Kedua, memperluas akses pembiayaan sosial berbasis masyarakat seperti program qardhul hasan, yang hingga Oktober 2025 telah menghimpun dana sebesar Rp103 juta dari infak dan sedekah.
Selain itu, Pemkot tengah menyiapkan berbagai insentif ekonomi dan program pengembangan masyarakat yang akan diluncurkan pada 20 Februari 2026, bertepatan dengan satu tahun masa kepemimpinannya.
“Peningkatan SDM memerlukan ekosistem pembiayaan yang kuat. Februari 2026 nanti, kami juga akan memaparkan progres BUMD, BLUD, dan kinerja seluruh OPD sebagai bentuk transparansi pembangunan,” ungkap Ayep.
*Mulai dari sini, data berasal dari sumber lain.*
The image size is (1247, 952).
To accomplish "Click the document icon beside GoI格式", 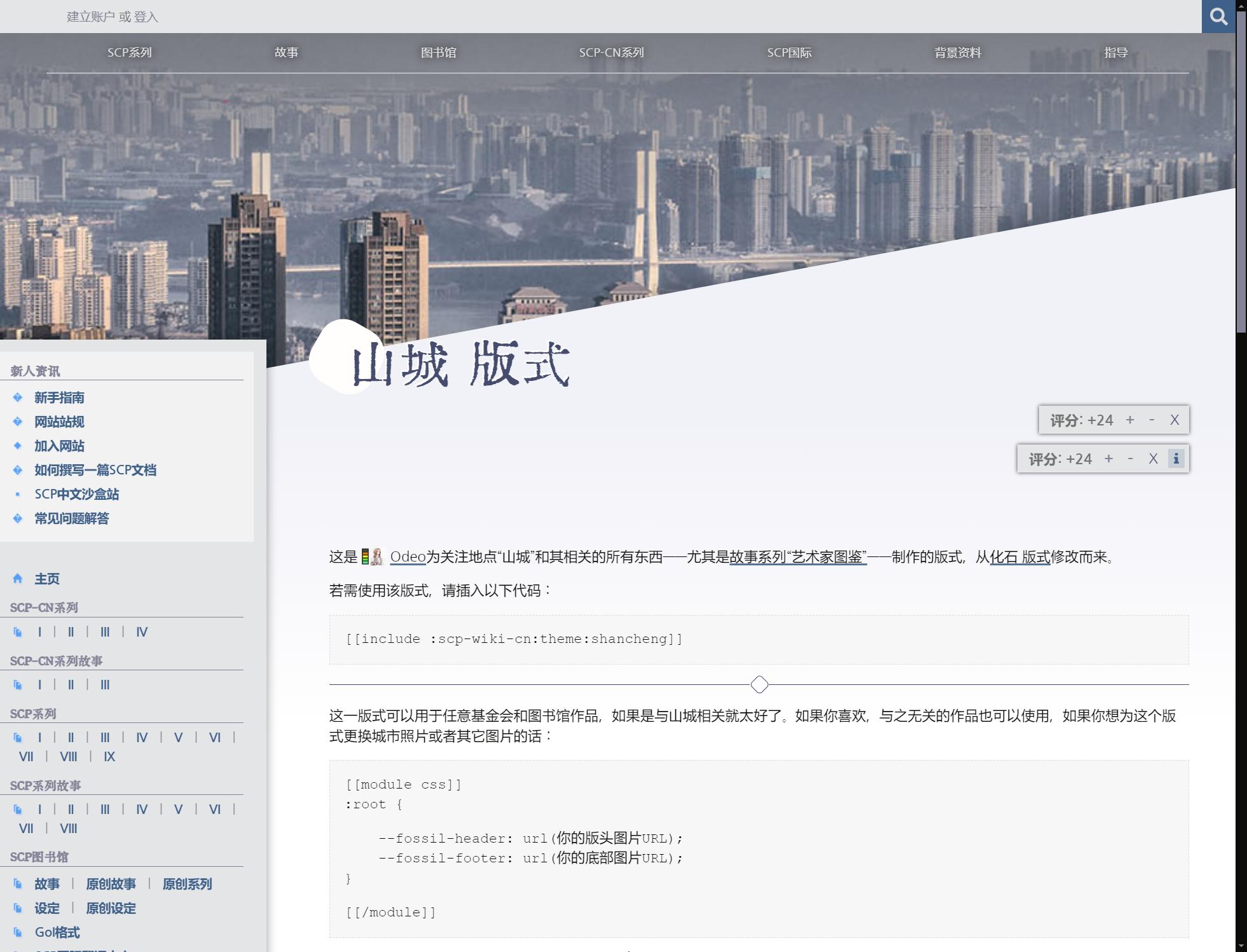I will point(18,932).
Tak hanya fokus pada pendidikan masyarakat, Ayep juga menekankan peningkatan kompetensi ASN di era digital.
Ia menginstruksikan BKPSDM untuk menyeleksi dua ASN terbaik guna mendapatkan pelatihan khusus dalam penguasaan teknologi Artificial Intelligence (AI).
“Seleksi dilakukan secara profesional, tanpa titipan. ASN harus mampu beradaptasi dengan teknologi agar pelayanan publik semakin efisien,” tegasnya.
Sementara itu, Plt Kepala BKPSDM Kota Sukabumi, Taufik Hidayah, menuturkan bahwa jumlah ASN di Pemkot Sukabumi tergolong terbatas, sehingga pemanfaatan teknologi menjadi keharusan untuk meningkatkan produktivitas.
“Pekerjaan manajemen talenta yang sebelumnya membutuhkan dua minggu, kini bisa diselesaikan hanya dalam dua hari dengan bantuan AI,” jelas Taufik.
Ia menambahkan, pelatihan bagi guru juga menjadi prioritas agar kualitas pendidikan di Kota Sukabumi terus meningkat.
“Guru memiliki standar kompetensi yang harus dipenuhi. Jika ada kesenjangan kemampuan, maka perlu segera dilakukan peningkatan agar mutu pendidikan tetap terjaga,” pungkasnya.